Rowers in the US are divided into three basic classifications when competing, Age, Skill, and Weight. The following has been taken from the USRowing Website, a link of which can be found in this post.

Since a competitor’s classification by skill shall not be determined separately with respect to weight classifications, it is best to view rowers classifications in the order of Age, Skill and then Weight.

Age Classification

Junior: A Junior is a competitor who in the current calendar year does not attain the age of 19, or who is and has been continuously enrolled in secondary school as a full time student seeking a diploma. A competitor thus ceases to be a Junior after December 31 of the year of his or her 18th birthday, or of the year in which he or she completes the 12th grade of secondary school, having been a full time student, whichever is later.

When Can I Start

Masters: A Master is a competitor who has attained or will attain the age of 21 during the current calendar year. A competitor’s age is determined as of December 31 of the current calendar year, rounded down to the highest contained integer. A competitor thus becomes a Master on January 1 of the year of his or her 21st birthday. A Masters crew shall be comprised exclusively of Masters rowers, but the coxswain need not be a Master.

The age category of a Masters crew shall be determined by the average age of the rowers in the crew, rounded to the nearest integer. The age of a coxswain shall not be counted. The ages of individual rowers need not fall within the age category, so long as each rower is a Master and so long as the average age of the crew falls within the applicable category.

Master Age Classification Table

Skill Classifications

Rule 4-105 from the USRowing Rules of Rowing 

(a) A competitor’s classification by skill shall be determined separately with respect to sweep events and sculling events. Except for the provisions of subsection (b)(2) below (Elite status affecting scull or sweep status), a competitor’s classification in one category shall not affect his or her classification in the other. A competitor’s classification by skill shall not be determined separately with respect to open events and lightweight events, and thus a competitor’s status as Elite, Senior or Intermediate is applicable regardless of weight class.

(b) Competitors shall be classified according to skill by the following criteria:

  • (1) Intermediate: A competitor is an Intermediate who has not advanced to the status of Senior or Elite.
  • (2) Senior: A competitor is a Senior who has won any intermediate or senior event over 2,000 meters at the USRowing National Championships or at the Royal Canadian Henley Regatta, and who has not advanced to the status of Elite. A competitor who is an Elite as a sweep rower shall be advanced to Senior for all sculling events, and a competitor who is an Elite as a scull rower shall be advanced to Senior for all sweep events.
  • (3) Elite: A competitor is an Elite who has been a member of a USRowing National Team as a competitor (including as a spare) in the category at issue, other than in a Junior or Masters event.

(c) All trials events to select the National Team, except those for Junior or Masters events, shall be classified as Elite events.

(d) Junior or Masters races do not affect a competitor’s classification by skill under this Rule.
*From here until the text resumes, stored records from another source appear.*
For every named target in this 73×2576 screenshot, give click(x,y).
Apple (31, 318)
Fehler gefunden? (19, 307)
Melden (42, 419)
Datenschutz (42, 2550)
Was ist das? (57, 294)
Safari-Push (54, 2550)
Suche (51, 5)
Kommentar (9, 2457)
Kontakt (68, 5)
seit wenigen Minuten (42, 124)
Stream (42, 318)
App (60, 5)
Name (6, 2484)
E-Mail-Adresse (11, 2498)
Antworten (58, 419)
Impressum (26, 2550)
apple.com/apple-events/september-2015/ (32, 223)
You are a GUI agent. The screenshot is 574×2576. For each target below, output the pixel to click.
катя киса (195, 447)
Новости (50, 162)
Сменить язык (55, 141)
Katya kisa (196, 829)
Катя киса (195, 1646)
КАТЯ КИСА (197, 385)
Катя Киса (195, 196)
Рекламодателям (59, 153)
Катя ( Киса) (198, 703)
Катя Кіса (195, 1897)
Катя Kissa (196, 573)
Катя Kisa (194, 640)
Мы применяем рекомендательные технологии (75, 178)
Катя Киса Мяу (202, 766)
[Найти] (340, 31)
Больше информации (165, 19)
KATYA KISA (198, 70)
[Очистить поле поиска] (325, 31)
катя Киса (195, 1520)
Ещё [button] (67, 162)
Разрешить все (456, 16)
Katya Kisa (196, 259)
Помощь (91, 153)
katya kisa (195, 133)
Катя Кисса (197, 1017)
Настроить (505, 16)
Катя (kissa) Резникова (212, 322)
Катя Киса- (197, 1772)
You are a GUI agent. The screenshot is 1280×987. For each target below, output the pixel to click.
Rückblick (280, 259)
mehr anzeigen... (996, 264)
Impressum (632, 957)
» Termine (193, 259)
(e) All changes in classification by skill shall take effect on January 1 following the year of competition.

(f) Any other provision of these rules notwithstanding, a competitor who is not an amateur shall be deemed an Elite for all events, whether sweep or sculling, open or lightweight.

Weight Classifications

An athlete of any weight can enter the open categories, although the average woman in an open race will approach 6′ in height and an average open weight man 6’6″.